After the oil-distilling enterprise had failed, Mr. Williams went to Sheffield as chemist to the Atlas Iron Works. He conducted investigations on the manufacture of iron and steel, the effects of impurities in the same, etc., the accounts of which are fully reported in his book on the Manufacture of Iron and Steel. At Sheffield he wrote and published his book on the Fuel of the Sun, in which he assumed the existence of a universal atmosphere, upon the amount of which the planets can condense about their surfaces the densities of the planetary atmospheres depend. His speculations have not been adopted by astronomers; but the book is said to have received some curious criticisms, and contradictory—from the mathematicians, who said that "the mathematical part of the theory was correct, but there must be something wrong with the chemistry"; and from the chemists, who said that "the chemistry was all right, but there must be something wrong with the mathematics."

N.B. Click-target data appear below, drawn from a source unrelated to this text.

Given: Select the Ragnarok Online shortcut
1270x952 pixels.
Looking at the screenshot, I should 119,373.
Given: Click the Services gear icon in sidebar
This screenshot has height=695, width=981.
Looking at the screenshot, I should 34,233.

In 1870 Mr. Williams moved to London, where he engaged in lecturing at schools. In 1876 he gave what he called an object lesson in geography, when he took his pupils through Norway. An account of this journey is given in his book Through Norway with Ladies. He afterward gave up teaching at schools and devoted his time chiefly to scientific writing, contributing Science Notes to the Gentleman's Magazine, and papers and paragraphs to Science Gossip, Knowledge, Iron, and other periodicals. The more valuable series of these articles were collected and published in the Chemistry of Cooking (published in The Popular Science Monthly and by D. Appleton & Co.); Science in Short Chapters; A Simple Treatise on Heat; the History of the Manufacture of Iron and Steel; the Philosophy of Clothing, and Shorthand for Everybody. His uncle and adoptive father, Zachariah Watkins, by whom he had been helped in youth, to whom he dedicated The Fuel of the Sun, and with whom he dined every Saturday for twenty years, dying in 1889, left him an income that assured a comfortable support, and, as he wrote to Dr. Taylor, editor of Hardwicke's Science Gossip, he was able to begin his life work at the age of sixty-nine. This life work was A Vindication of Phrenology, on which he had been engaged, collecting material, writing, and revising, for fifty years. It was left fairly completed, and is to be published by a London house.